Character Set Encoding

class: center, middle

# Character Set Encoding and Why You Should Care

---

# Getting on the Same Page

* Character set defines what characters are supported. The only true character set that you will probably encounter is Unicode.
* Character set encoding defines what characters are supported **AND** their binary representation. Examples include EBCDIC, ASCII, ISO-8859-1, Windows 1250, UTF-8, UTF-16. Commonly interchanged with Character set.
* Character font defines the visual appearance of characters. Few fonts cover the full Unicode set.

---

# Are You Feeling Lucky?

* Do you only use the characters on a standard US keyboard in a homogeneous environment (no or all IBM iSeries)?
* Do you only use modern software with proper storage formats (prescribed or self-described encoding)?
* Otherwise, you need to pay attention when:
	* Exchanging data across programs
	* Exchanging data across operating systems
	* Exchanging data across countries
	* Exchanging data across computers controlled by people who don't accept the defaults

---

# What the problem looks like:

* What you want ![accented a](http://demo.ideoplex.com/images/accented-a.PNG)
* What you get (UTF-8 viewed as 8859-1) ![UTF-8 viewed as 8859-1](http://demo.ideoplex.com/images/UTFas8859.PNG)
* What you get (8859-1 viewed as UTF-8) ![8859-1 viewed as UTF-8](http://demo.ideoplex.com/images/8859asUTF.PNG) or maybe ![replacements](http://demo.ideoplex.com/images/Replacements.PNG)

comparison images generated in notepad++

---

# How did we get here?

=====

[Your instructions] Please continue the character set encoding slides, picking up right after the "How did we get here?" heading. The listing after this point has nothing to do with the character set encoding slides.

[Collected material]
=====

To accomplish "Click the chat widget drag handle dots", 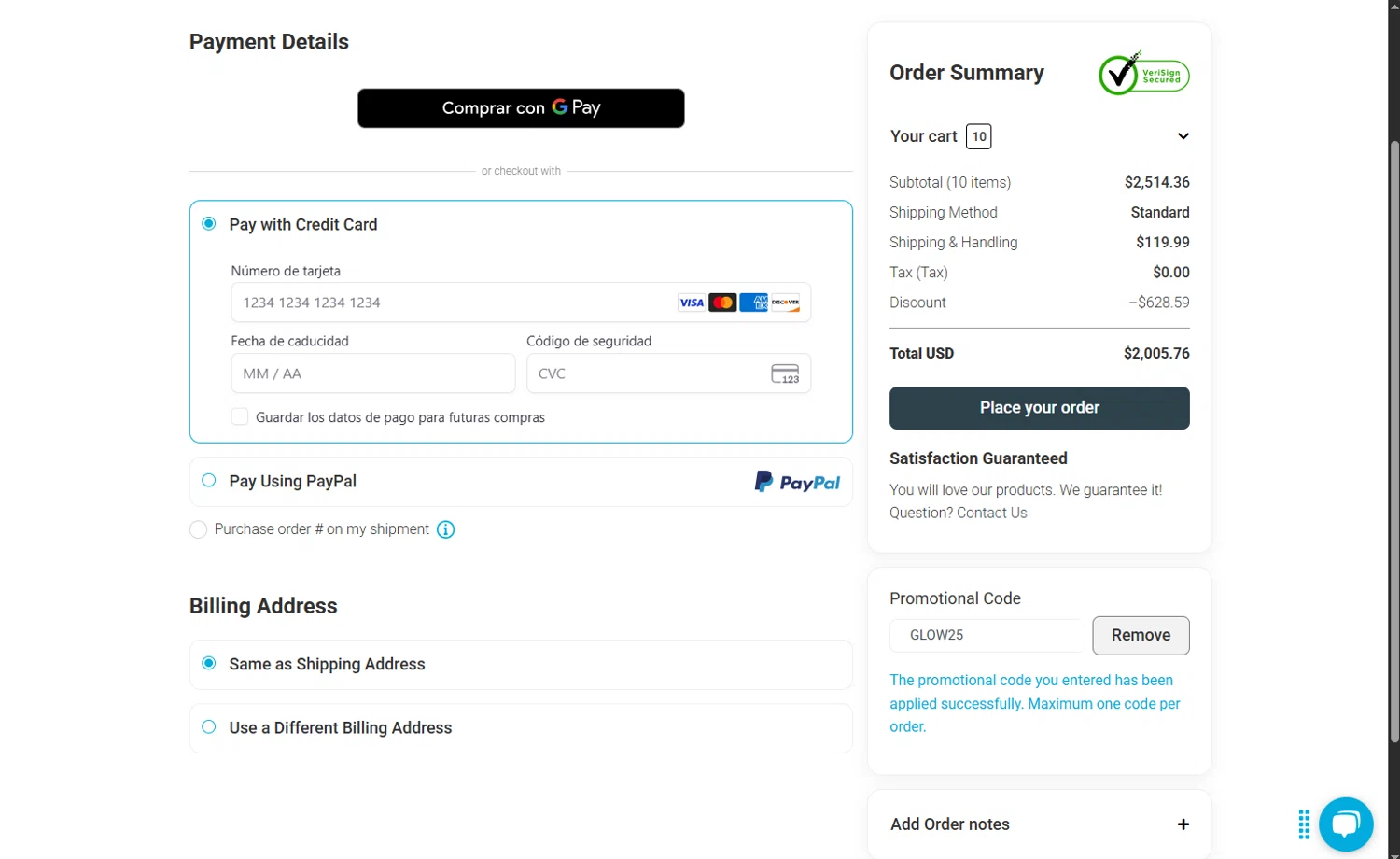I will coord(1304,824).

=====

[Exercise answer]
* Started with 7-bit ASCII (except for IBM who wanted/needed EBCDIC)
* 8th bit used to support additional languages (ISO-8859-?, Windows code pages)
* Double Byte Character Sets (1st good support for Asian characters)
* UTF-8, UTF-16, UTF-7, ...

???

Original SMTP specification explicitly limits lines to 1000 characters or less of 7-bit US ASCII
EBCDIC has backwards compatibility with punch cards

---

# My Advice

* Choose your own default rather than passively accept your programing language default
* Prefer established libraries over custom code
* When in doubt, use UTF-8
	* ASCII text is legal UTF-8
	* UTF-8 doesn't care about big-endian vs little-endian
	* UTF-8 is multi-byte for full Unicode coverage
	* UTF-8 is the default for most (if not all) programs that support Unicode

???

defaults are often system dependent, which will eventually be a rude surprise
who would guess that JSON has to be UTF-8, UTF-16, UTF-32

---

# No one listens to me

* application/json is UTF-8 (default), UTF-16 or UTF-32 with no byte order mark
* HTTP Content-Length header is number of octets, not characters
* HTTP Content-Type header should specify encoding if other than 8859-1 (commonly abused)